LUI CHI È - Dal 7 dicembre 2022 Fabio Vitale è il nuovo Direttore Agea.
Responsabile dell’indirizzo e della gestione decisionale dell’Agenzia, il Direttore Organo Monocratico, presiede l'organizzazione interna del personale e dei servizi. Classe 1961, laureato in Sociologia, Economia e Giurisprudenza, ha conseguito MBA e master in Finanza e controllo di gestione.
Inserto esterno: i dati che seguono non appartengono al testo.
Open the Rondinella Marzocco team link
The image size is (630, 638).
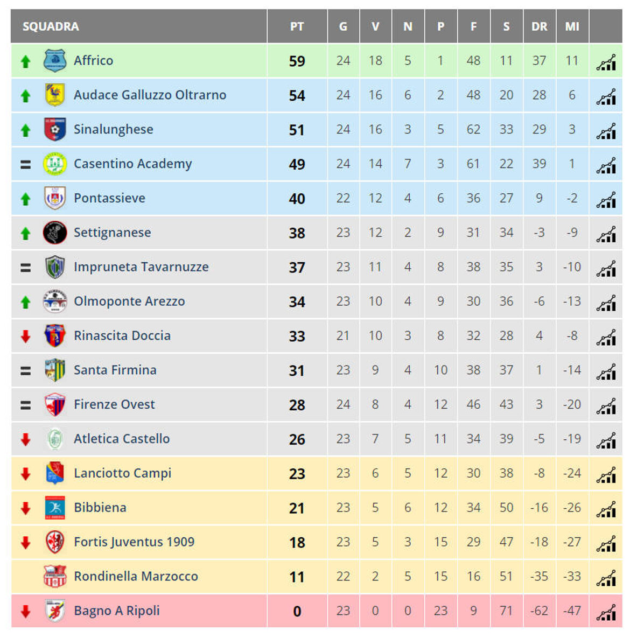(136, 577)
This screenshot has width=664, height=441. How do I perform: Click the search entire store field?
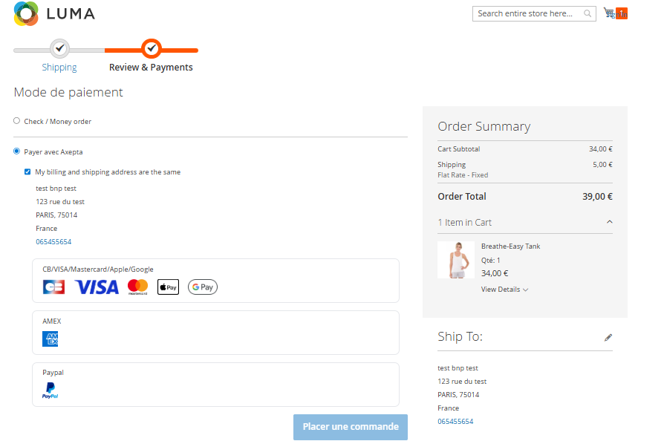527,13
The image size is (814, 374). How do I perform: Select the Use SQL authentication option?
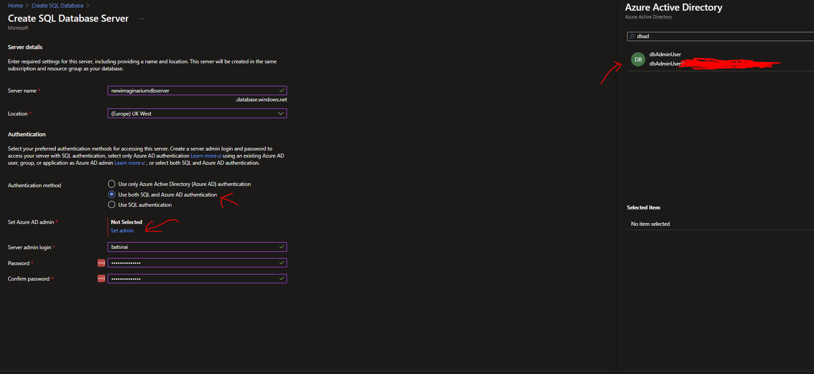click(x=112, y=205)
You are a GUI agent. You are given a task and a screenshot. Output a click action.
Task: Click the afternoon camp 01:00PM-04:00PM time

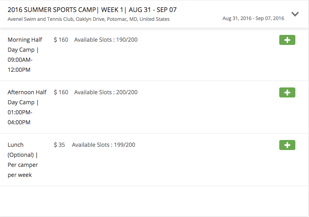20,118
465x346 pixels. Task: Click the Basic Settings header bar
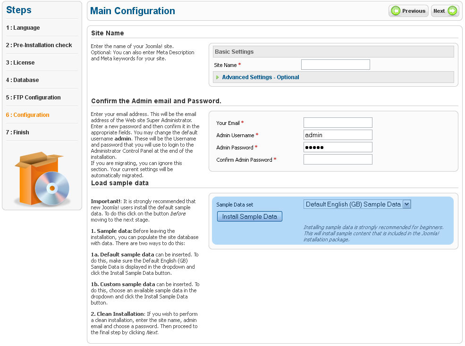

Giornalista pubblicista dal 1998. Già Direttore Generale per la vigilanza sugli Enti Cooperativi e sulle Società del Ministero dello Sviluppo economico, Vitale vanta una lunga esperienza di amministratore nella pubblica amministrazione, soprattutto come Dirigente generale INPS dove ha ricoperto numerosi incarichi Centrali e Regionali. In particolare, Direttore Centrale Vigilanza e Controllo Economie sommerse, Direttore Regionale Friuli-Venezia Giulia, Direttore Regionale Toscana, Direttore Regionale Lazio, Direttore Regionale Marche e Umbria. Ha ricoperto l’incarico di Presidente della Cabina di Regia Nazionale del Lavoro Agricolo di Qualità. Tre le linee principali su cui il Direttore ha scelto di concentrare la sua azione: la gestione informatica di Agea per accelerare i pagamenti, le rettifiche finanziarie e la lotta alle frodi. Ha, inoltre, posto le basi per una radicale riorganizzazione interna introducendo peculiari strumenti di controllo e pianificazione strategica. Una vera rivoluzione che pone gli agricoltori al centro, con l’obiettivo di creare una rete di servizi attorno alle loro esigenze e valorizzare il rapporto con i Centri di Assistenza Agricola.